Job 1: Rewrite the Bayesian analysis summary from "Saturday, October 3, 2015" to "of analytic methods.", replacing "information explosion" with "data deluge".
Job 2: According to the Bayesian analysis summary, what simple mathematical equation does Schweitzer use to introduce Bayesian analysis?

Source text:
═══

Saturday, October 3, 2015

Bayesian Analysis for Intelligence: Some Focus on Middle East

By: Nicholas Schweitzer


    Nicholas Schweitzer introduces this report for the CIA by briefly discussing one problem intelligence analysts face today: the 'information explosion'; intelligence analysts struggle to filter through the copious amount of information with their limited resources. Another problem Schweitzer acknowledges is the difficult questions analysts have to answer in an increasingly complex world. One way to ease these problems is through the application of analytic methods.
    Schweitzer introduces the Bayesian analysis as a simple mathematical equation: A = B x C. He explains it further as "the probability of an underlying cause (hypothesis) equals its previous probability multiplied by the probability of the observed event was caused by that hypothesis". Schweitzer describes how analysts use Bayes to predict complex political outcomes. Analysts use estimated probabilities since the exact probability is impossible to evaluate. To generate these probabilities, analysts can use historical or expert opinion. Schweitzer even says analysts can incorporate the Delphi method, which uses expert opinions, alongside Bayes. The approximated probabilities provide a "starting point" of analysis    


  • Provides a wide range of expertise instead of depending on a single analyst
  • More information can be extracted from data
  • The process is reproducible
  • The end result can be displayed on a numerical scale
  • Analysts are forced to look at other perspectives


  • Can only be applied to certain questions (i.e. war or no war?)

═══

Data:
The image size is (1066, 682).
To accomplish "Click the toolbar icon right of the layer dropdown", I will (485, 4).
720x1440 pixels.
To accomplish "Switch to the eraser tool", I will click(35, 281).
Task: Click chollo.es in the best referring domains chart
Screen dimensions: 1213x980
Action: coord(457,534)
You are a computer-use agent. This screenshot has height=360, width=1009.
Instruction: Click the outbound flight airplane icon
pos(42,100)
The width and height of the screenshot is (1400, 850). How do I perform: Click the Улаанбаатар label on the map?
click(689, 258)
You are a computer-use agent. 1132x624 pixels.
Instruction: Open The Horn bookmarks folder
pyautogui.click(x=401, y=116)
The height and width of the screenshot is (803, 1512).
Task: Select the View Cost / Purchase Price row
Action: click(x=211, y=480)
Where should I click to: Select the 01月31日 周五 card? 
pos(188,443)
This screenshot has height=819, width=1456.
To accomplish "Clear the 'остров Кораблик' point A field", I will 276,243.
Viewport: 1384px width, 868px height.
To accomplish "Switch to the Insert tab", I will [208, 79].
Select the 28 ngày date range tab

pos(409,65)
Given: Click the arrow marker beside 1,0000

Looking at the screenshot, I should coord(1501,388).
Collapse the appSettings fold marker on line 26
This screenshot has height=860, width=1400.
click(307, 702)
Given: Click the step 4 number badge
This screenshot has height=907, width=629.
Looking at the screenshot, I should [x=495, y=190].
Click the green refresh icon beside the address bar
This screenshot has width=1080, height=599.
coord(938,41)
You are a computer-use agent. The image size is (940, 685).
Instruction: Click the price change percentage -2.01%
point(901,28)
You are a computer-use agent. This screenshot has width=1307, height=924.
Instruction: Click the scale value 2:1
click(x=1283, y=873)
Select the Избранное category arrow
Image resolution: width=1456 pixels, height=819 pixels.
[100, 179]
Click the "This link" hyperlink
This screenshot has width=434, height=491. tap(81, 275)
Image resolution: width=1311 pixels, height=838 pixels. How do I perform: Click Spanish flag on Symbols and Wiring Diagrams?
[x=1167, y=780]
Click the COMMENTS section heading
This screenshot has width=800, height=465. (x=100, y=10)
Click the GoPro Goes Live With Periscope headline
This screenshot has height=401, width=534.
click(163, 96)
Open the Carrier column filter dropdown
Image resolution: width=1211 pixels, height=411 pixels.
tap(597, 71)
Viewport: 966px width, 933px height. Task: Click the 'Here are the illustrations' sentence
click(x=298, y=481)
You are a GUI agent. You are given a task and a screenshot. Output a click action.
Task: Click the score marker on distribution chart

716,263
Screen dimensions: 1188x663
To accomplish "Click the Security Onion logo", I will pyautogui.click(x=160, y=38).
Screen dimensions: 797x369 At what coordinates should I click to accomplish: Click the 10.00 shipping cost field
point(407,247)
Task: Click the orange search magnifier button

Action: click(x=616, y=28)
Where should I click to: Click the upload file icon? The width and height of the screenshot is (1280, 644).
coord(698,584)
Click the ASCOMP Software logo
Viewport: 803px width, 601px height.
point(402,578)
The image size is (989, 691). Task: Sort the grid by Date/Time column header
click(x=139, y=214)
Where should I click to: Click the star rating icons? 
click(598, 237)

═══

Exercise result 1:
Saturday, October 3, 2015

Bayesian Analysis for Intelligence: Some Focus on Middle East

By: Nicholas Schweitzer


    Nicholas Schweitzer introduces this report for the CIA by briefly discussing one problem intelligence analysts face today: the 'data deluge'; intelligence analysts struggle to filter through the copious amount of information with their limited resources. Another problem Schweitzer acknowledges is the difficult questions analysts have to answer in an increasingly complex world. One way to ease these problems is through the application of analytic methods.

Exercise result 2: A = B x C